A coragem da adolescente e a prisão em flagrante
No meio do caos, a filha de 15 anos reagiu. Após o pai fugir do local de carro, deixando as meninas sozinhas com o corpo da mãe, ela conseguiu contatar as autoridades. Essa atitude rápida foi crucial para o início imediato das buscas e para a captura do suspeito.
Sebastião Rogério Ventura Costa foi localizado e preso em seguida. A Polícia Civil classificou o caso como feminicídio, um homicídio qualificado previsto no Código Penal brasileiro, que ocorre contra a mulher em razão do gênero e no âmbito de relações domésticas, familiares ou de afeto.
As circunstâncias do crime agravam significativamente a pena. O fato de ter sido cometido na presença de descendente (a filha) é uma qualificadora legal que aumenta a reprimenda. Além disso, o uso da menor para atrair a vítima adiciona outra camada de gravidade à conduta do réu.
O que dizem as investigações e o próximo passo judicial
Até o momento, as reportagens não divulgaram o nome completo da vítima, respeitando a privacidade da família e os protocolos de proteção às menores envolvidas. Também não há informações sobre antecedentes criminais de Sebastião ou se existiam registros anteriores de violência doméstica entre o casal.

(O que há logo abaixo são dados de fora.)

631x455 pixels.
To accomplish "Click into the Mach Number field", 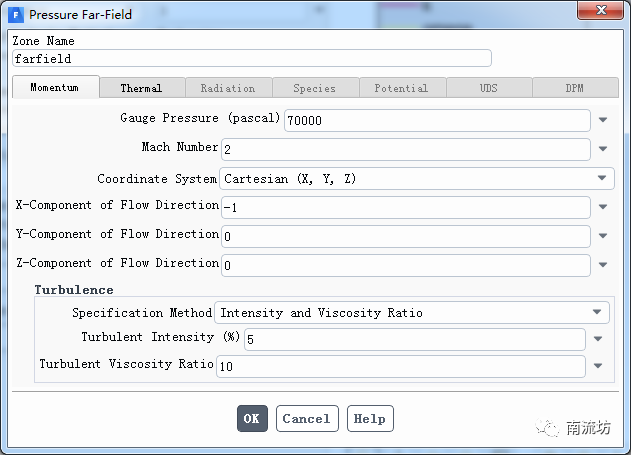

A audiência de custódia do suspeito foi marcada para a tarde de um domingo subsequente ao ocorrido. Nela, um juiz avaliará a necessidade de manter a prisão preventiva enquanto durar o processo. A Polícia Civil já solicitou que Sebastião responda ao processo encarcerado, dada a gravidade dos fatos e o risco de fuga ou interferência nas provas.

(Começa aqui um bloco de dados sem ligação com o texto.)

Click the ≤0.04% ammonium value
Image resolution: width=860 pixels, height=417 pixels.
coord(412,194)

O caso segue sob apuração da DHBF, especializada em crimes contra a vida na região. Novos detalhes podem surgir conforme as perícias técnicas são concluídas e outras testemunhas são ouvidas.
Perguntas Frequentes
O que configura o crime de feminicídio no Brasil?

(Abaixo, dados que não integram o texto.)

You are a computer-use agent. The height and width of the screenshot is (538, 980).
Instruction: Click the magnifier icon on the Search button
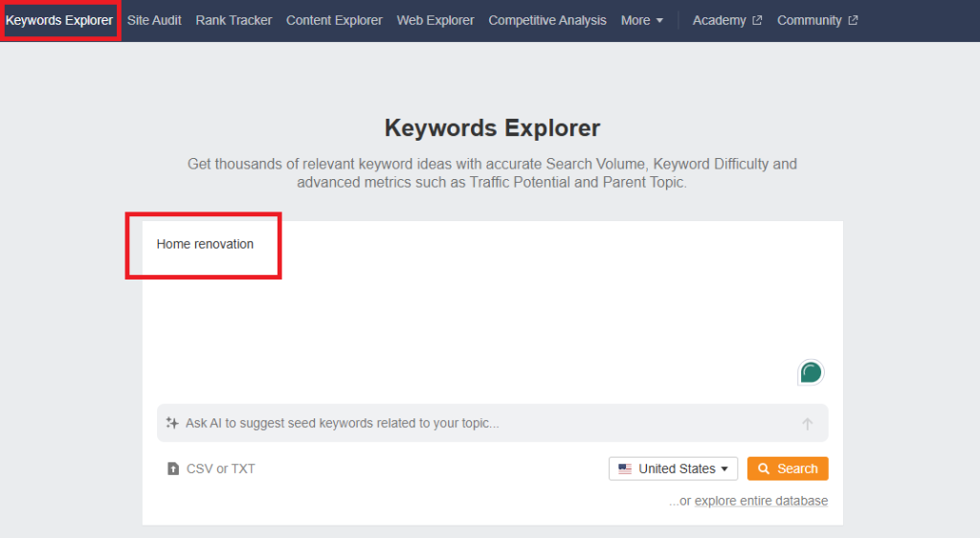(764, 469)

O feminicídio é definido como homicídio qualificado praticado contra a mulher em razão do gênero. Isso inclui crimes cometidos no âmbito doméstico, familiar ou de relações íntimas de afeto. A pena base é mais severa do que a do homicídio simples, podendo aumentar ainda mais se houver crueldade, mediante paga ou promessa de recompensa, ou para assegurar execução, ocultação, destruição, adulteração ou apreensão de infração, culpa ou fato.
Por que a presença da filha agrava a pena do acusado?
A legislação brasileira prevê que o feminicídio cometido na presença de descendente ou ascendente da vítima recebe uma majoração de pena. Essa medida visa punir com maior rigor o agressor que expõe crianças ou idosos à violência letal, causando trauma psicológico adicional e violando o dever de proteção inerente à relação familiar.
Qual é o papel da audiência de custódia neste caso?
A audiência de custódia é o momento em que o preso é levado perante um juiz, geralmente em até 24 horas após a detenção. O magistrado verifica a legalidade da prisão, ouve o acusado e decide se ele deve permanecer preso provisoriamente ou ser liberado com medidas cautelares. No caso de feminicídio, a tendência é a manutenção da prisão devido à gravidade do crime.
Como a polícia identificou o suspeito rapidamente?
A rapidez na identificação deve-se principalmente ao relato detalhado da adolescente vítima testemunhal. Como ela conhecia o autor (seu pai) e presenciou todo o evento, forneceu dados precisos à polícia. Além disso, a fuga em veículo próprio e a proximidade geográfica facilitaram o rastreamento pelas viaturas da região de Duque de Caxias.
Existe algum registro de violência prévia no casal?
Até o momento, as fontes jornalísticas consultadas não informam sobre boletins de ocorrência anteriores ou medidas protetivas vigentes envolvendo Sebastião Rogério Ventura Costa e a vítima. A investigação da Delegacia de Homicídios da Baixada Fluminense pode revelar esses detalhes conforme o inquérito avança e documentos são analisados.